▸ TASK TO COMPLETE
Once you reach the line containing "https://www.lme.com (369, 732)", write out that line and every remaining line of the records exactly.

* * *

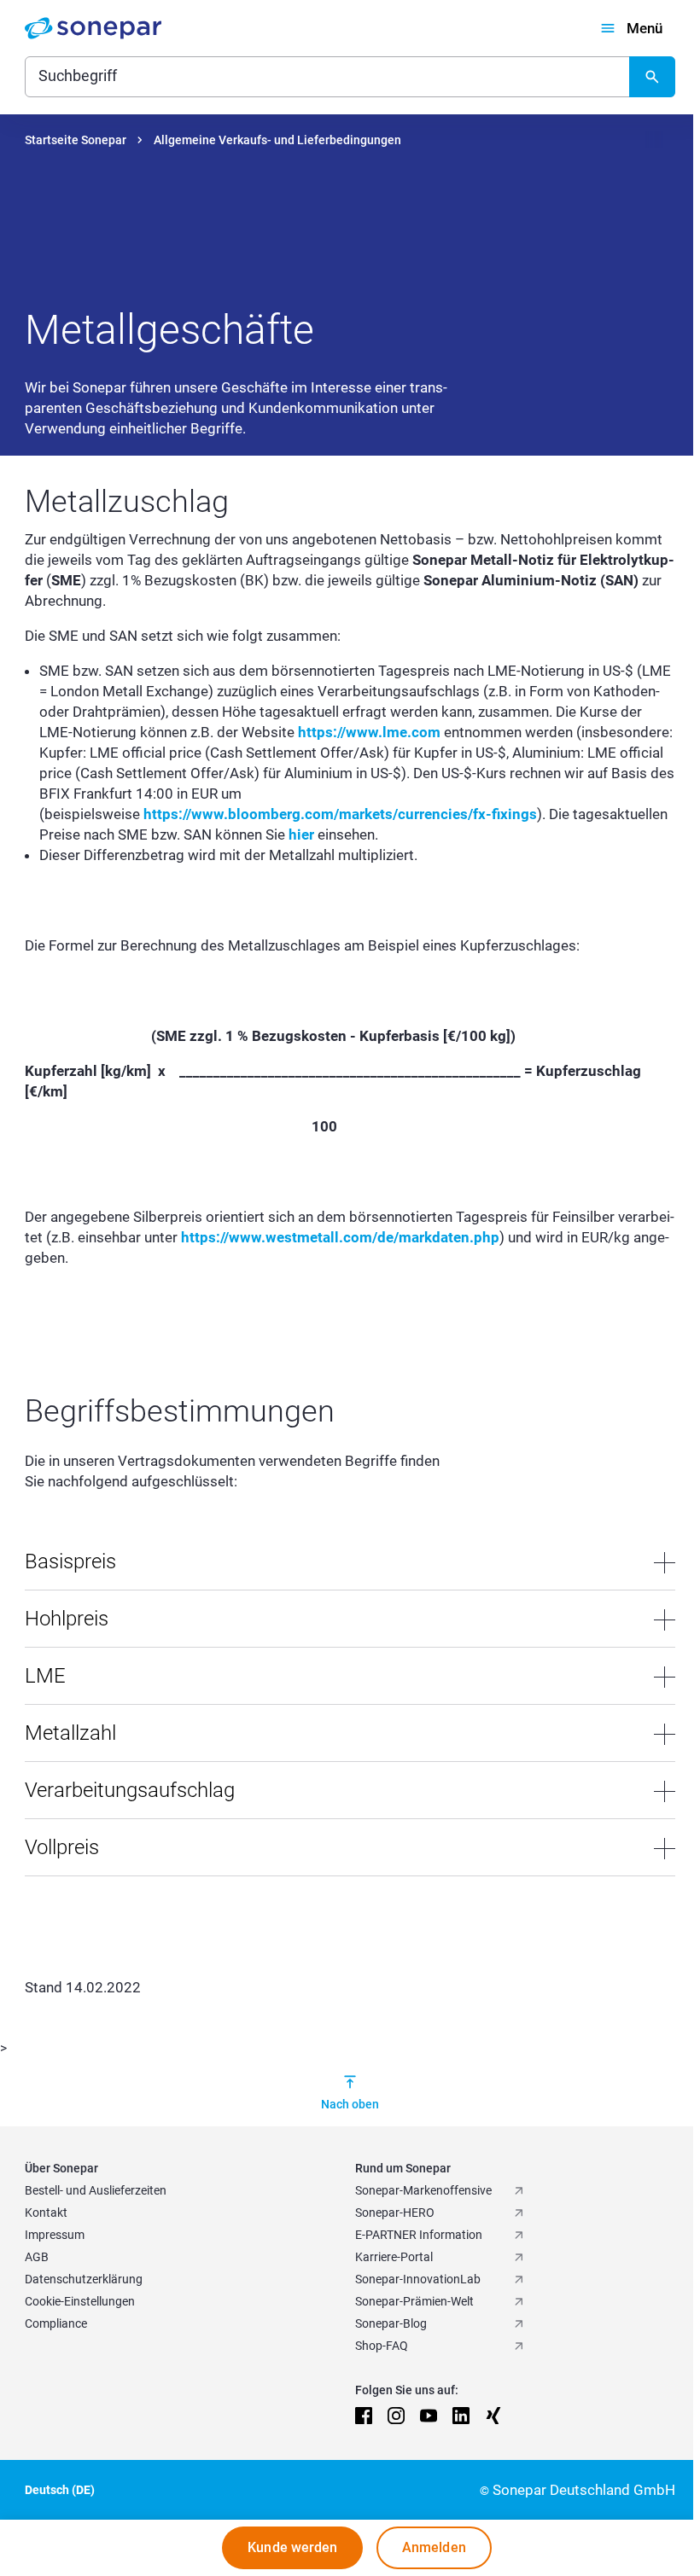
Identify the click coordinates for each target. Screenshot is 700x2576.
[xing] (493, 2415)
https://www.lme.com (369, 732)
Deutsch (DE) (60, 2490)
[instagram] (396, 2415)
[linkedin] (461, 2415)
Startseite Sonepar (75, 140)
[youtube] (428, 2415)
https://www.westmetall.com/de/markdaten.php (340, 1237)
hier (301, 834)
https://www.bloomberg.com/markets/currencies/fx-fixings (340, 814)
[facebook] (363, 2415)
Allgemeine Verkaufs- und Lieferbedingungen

* * *

▸ RESPONSE BOX
https://www.lme.com (369, 732)
Deutsch (DE) (60, 2490)
[instagram] (396, 2415)
[linkedin] (461, 2415)
Startseite Sonepar (75, 140)
[youtube] (428, 2415)
https://www.westmetall.com/de/markdaten.php (340, 1237)
hier (301, 834)
https://www.bloomberg.com/markets/currencies/fx-fixings (340, 814)
[facebook] (363, 2415)
Allgemeine Verkaufs- und Lieferbedingungen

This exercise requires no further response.